** begin **
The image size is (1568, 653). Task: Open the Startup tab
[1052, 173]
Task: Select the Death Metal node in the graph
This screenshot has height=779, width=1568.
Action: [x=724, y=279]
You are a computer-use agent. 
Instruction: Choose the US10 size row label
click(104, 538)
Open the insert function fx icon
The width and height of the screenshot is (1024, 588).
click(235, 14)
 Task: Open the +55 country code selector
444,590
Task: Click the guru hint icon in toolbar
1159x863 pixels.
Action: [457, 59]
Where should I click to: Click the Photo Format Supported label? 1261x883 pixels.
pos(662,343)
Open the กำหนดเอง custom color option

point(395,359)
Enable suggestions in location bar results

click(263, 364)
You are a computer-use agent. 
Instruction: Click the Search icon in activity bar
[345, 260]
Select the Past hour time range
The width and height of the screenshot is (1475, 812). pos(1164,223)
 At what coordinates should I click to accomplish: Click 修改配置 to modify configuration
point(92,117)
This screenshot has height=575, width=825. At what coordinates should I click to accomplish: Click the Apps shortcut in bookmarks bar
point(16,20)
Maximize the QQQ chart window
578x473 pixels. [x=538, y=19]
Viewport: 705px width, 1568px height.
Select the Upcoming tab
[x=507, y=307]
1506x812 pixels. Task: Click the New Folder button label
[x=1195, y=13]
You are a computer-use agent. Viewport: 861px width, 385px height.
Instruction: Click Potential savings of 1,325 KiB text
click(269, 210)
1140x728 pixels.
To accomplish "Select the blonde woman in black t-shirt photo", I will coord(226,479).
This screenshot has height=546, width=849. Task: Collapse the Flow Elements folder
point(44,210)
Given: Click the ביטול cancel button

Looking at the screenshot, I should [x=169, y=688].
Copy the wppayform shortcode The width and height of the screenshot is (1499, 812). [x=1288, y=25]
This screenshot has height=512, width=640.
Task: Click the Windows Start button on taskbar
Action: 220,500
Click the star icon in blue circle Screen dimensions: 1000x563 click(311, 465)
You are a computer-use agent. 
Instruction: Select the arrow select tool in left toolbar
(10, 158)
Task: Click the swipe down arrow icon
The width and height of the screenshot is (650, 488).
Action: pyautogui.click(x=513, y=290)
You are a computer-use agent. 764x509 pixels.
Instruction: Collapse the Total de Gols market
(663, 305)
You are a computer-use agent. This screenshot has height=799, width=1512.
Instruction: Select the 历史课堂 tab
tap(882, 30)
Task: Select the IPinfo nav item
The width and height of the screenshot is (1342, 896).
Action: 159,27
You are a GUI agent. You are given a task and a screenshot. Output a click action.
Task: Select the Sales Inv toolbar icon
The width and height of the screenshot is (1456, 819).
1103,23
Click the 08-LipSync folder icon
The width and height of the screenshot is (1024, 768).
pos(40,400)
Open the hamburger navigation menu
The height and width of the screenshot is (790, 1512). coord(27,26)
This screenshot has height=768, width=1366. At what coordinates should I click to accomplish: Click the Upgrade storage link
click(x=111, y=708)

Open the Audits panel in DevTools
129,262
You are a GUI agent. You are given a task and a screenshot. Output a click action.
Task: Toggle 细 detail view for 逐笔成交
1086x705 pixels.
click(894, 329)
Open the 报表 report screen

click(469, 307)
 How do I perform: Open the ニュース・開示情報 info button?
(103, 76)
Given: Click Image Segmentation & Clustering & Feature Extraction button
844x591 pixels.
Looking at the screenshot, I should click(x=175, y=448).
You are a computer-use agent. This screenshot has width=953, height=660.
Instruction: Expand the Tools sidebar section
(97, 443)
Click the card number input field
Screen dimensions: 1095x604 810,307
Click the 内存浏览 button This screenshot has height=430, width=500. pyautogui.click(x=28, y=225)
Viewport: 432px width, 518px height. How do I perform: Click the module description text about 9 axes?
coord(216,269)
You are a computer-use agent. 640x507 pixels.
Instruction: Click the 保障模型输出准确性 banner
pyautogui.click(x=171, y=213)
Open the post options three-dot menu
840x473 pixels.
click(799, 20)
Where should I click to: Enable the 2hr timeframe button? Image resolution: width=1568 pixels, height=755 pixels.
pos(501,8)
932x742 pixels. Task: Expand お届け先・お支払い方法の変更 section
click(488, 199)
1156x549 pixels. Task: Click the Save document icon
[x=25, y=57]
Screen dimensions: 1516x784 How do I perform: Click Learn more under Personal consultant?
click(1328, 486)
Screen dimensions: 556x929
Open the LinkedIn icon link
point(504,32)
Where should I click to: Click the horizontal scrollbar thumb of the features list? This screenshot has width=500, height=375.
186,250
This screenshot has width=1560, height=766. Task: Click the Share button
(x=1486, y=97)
** end **
### [What is asked]
Reproduce all of the items above word for word.

### [Finished answer]
The image size is (1568, 653). Task: Open the Startup tab
[1052, 173]
Task: Select the Death Metal node in the graph
This screenshot has height=779, width=1568.
Action: [x=724, y=279]
You are a computer-use agent. 
Instruction: Choose the US10 size row label
click(104, 538)
Open the insert function fx icon
The width and height of the screenshot is (1024, 588).
click(235, 14)
 Task: Open the +55 country code selector
444,590
Task: Click the guru hint icon in toolbar
1159x863 pixels.
Action: [457, 59]
Where should I click to: Click the Photo Format Supported label? 1261x883 pixels.
pos(662,343)
Open the กำหนดเอง custom color option

point(395,359)
Enable suggestions in location bar results

click(263, 364)
You are a computer-use agent. 
Instruction: Click the Search icon in activity bar
[345, 260]
Select the Past hour time range
The width and height of the screenshot is (1475, 812). pos(1164,223)
 At what coordinates should I click to accomplish: Click 修改配置 to modify configuration
point(92,117)
This screenshot has height=575, width=825. At what coordinates should I click to accomplish: Click the Apps shortcut in bookmarks bar
point(16,20)
Maximize the QQQ chart window
578x473 pixels. [x=538, y=19]
Viewport: 705px width, 1568px height.
Select the Upcoming tab
[x=507, y=307]
1506x812 pixels. Task: Click the New Folder button label
[x=1195, y=13]
You are a computer-use agent. Viewport: 861px width, 385px height.
Instruction: Click Potential savings of 1,325 KiB text
click(269, 210)
1140x728 pixels.
To accomplish "Select the blonde woman in black t-shirt photo", I will coord(226,479).
This screenshot has height=546, width=849. Task: Collapse the Flow Elements folder
point(44,210)
Given: Click the ביטול cancel button

Looking at the screenshot, I should [x=169, y=688].
Copy the wppayform shortcode The width and height of the screenshot is (1499, 812). [x=1288, y=25]
This screenshot has height=512, width=640.
Task: Click the Windows Start button on taskbar
Action: 220,500
Click the star icon in blue circle Screen dimensions: 1000x563 click(311, 465)
You are a computer-use agent. 
Instruction: Select the arrow select tool in left toolbar
(10, 158)
Task: Click the swipe down arrow icon
The width and height of the screenshot is (650, 488).
Action: pyautogui.click(x=513, y=290)
You are a computer-use agent. 764x509 pixels.
Instruction: Collapse the Total de Gols market
(663, 305)
You are a computer-use agent. This screenshot has height=799, width=1512.
Instruction: Select the 历史课堂 tab
tap(882, 30)
Task: Select the IPinfo nav item
The width and height of the screenshot is (1342, 896).
Action: 159,27
You are a GUI agent. You are given a task and a screenshot. Output a click action.
Task: Select the Sales Inv toolbar icon
The width and height of the screenshot is (1456, 819).
1103,23
Click the 08-LipSync folder icon
The width and height of the screenshot is (1024, 768).
pos(40,400)
Open the hamburger navigation menu
The height and width of the screenshot is (790, 1512). coord(27,26)
This screenshot has height=768, width=1366. At what coordinates should I click to accomplish: Click the Upgrade storage link
click(x=111, y=708)

Open the Audits panel in DevTools
129,262
You are a GUI agent. You are given a task and a screenshot. Output a click action.
Task: Toggle 细 detail view for 逐笔成交
1086x705 pixels.
click(894, 329)
Open the 报表 report screen

click(469, 307)
 How do I perform: Open the ニュース・開示情報 info button?
(103, 76)
Given: Click Image Segmentation & Clustering & Feature Extraction button
844x591 pixels.
Looking at the screenshot, I should click(x=175, y=448).
You are a computer-use agent. This screenshot has width=953, height=660.
Instruction: Expand the Tools sidebar section
(97, 443)
Click the card number input field
Screen dimensions: 1095x604 810,307
Click the 内存浏览 button This screenshot has height=430, width=500. pyautogui.click(x=28, y=225)
Viewport: 432px width, 518px height. How do I perform: Click the module description text about 9 axes?
coord(216,269)
You are a computer-use agent. 640x507 pixels.
Instruction: Click the 保障模型输出准确性 banner
pyautogui.click(x=171, y=213)
Open the post options three-dot menu
840x473 pixels.
click(799, 20)
Where should I click to: Enable the 2hr timeframe button? Image resolution: width=1568 pixels, height=755 pixels.
pos(501,8)
932x742 pixels. Task: Expand お届け先・お支払い方法の変更 section
click(488, 199)
1156x549 pixels. Task: Click the Save document icon
[x=25, y=57]
Screen dimensions: 1516x784 How do I perform: Click Learn more under Personal consultant?
click(1328, 486)
Screen dimensions: 556x929
Open the LinkedIn icon link
point(504,32)
Where should I click to: Click the horizontal scrollbar thumb of the features list? This screenshot has width=500, height=375.
186,250
This screenshot has width=1560, height=766. Task: Click the Share button
(x=1486, y=97)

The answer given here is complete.